Information>
◆ ◆ ◆ ◆ ◆ ◆ ◆
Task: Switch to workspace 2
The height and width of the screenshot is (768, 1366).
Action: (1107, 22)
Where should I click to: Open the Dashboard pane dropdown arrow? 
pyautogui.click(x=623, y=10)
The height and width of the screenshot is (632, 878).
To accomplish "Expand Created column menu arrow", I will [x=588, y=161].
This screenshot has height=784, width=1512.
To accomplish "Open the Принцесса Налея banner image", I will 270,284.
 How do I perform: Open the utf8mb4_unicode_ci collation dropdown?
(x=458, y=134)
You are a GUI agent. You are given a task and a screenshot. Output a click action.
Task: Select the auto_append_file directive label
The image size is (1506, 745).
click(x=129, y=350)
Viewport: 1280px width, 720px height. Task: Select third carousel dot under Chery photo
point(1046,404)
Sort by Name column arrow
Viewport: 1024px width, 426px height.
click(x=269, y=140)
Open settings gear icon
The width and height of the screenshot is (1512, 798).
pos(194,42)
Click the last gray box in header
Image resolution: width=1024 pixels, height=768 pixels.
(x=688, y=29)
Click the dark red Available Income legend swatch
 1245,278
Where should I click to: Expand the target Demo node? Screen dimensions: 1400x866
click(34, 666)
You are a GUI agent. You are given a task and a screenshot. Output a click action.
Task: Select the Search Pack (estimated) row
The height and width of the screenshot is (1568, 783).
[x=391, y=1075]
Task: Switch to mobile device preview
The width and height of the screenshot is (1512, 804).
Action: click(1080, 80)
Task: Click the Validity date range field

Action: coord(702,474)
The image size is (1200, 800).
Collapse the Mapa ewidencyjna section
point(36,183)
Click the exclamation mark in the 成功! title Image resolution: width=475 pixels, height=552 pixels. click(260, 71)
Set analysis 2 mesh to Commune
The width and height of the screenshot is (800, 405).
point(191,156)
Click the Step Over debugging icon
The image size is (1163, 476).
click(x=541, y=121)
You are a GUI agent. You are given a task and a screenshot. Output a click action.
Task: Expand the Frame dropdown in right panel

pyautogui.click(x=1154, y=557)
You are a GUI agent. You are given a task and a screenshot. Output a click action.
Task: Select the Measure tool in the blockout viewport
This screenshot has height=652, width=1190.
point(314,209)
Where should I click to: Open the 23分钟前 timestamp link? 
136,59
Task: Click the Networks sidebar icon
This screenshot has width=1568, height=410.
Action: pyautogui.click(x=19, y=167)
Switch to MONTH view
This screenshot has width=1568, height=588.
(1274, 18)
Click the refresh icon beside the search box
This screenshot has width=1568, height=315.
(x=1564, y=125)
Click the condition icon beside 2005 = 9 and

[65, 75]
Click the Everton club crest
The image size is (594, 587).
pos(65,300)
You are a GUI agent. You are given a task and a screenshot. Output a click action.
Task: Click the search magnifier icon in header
◆ ◆ ◆ ◆ ◆ ◆ ◆
Exercise goal> Reproduce word for word the material above, starting with the line that has "The width and height of the screenshot is (1512, 798)." and stopping after the line that has "Click the Everton club crest".

Result of this task>
The width and height of the screenshot is (1512, 798).
pos(194,42)
Click the last gray box in header
Image resolution: width=1024 pixels, height=768 pixels.
(x=688, y=29)
Click the dark red Available Income legend swatch
 1245,278
Where should I click to: Expand the target Demo node? Screen dimensions: 1400x866
click(34, 666)
You are a GUI agent. You are given a task and a screenshot. Output a click action.
Task: Select the Search Pack (estimated) row
The height and width of the screenshot is (1568, 783).
[x=391, y=1075]
Task: Switch to mobile device preview
The width and height of the screenshot is (1512, 804).
Action: click(1080, 80)
Task: Click the Validity date range field

Action: coord(702,474)
The image size is (1200, 800).
Collapse the Mapa ewidencyjna section
point(36,183)
Click the exclamation mark in the 成功! title Image resolution: width=475 pixels, height=552 pixels. click(260, 71)
Set analysis 2 mesh to Commune
The width and height of the screenshot is (800, 405).
point(191,156)
Click the Step Over debugging icon
The image size is (1163, 476).
click(x=541, y=121)
You are a GUI agent. You are given a task and a screenshot. Output a click action.
Task: Expand the Frame dropdown in right panel

pyautogui.click(x=1154, y=557)
You are a GUI agent. You are given a task and a screenshot. Output a click action.
Task: Select the Measure tool in the blockout viewport
This screenshot has height=652, width=1190.
point(314,209)
Where should I click to: Open the 23分钟前 timestamp link? 
136,59
Task: Click the Networks sidebar icon
This screenshot has width=1568, height=410.
Action: pyautogui.click(x=19, y=167)
Switch to MONTH view
This screenshot has width=1568, height=588.
(1274, 18)
Click the refresh icon beside the search box
This screenshot has width=1568, height=315.
(x=1564, y=125)
Click the condition icon beside 2005 = 9 and

[65, 75]
Click the Everton club crest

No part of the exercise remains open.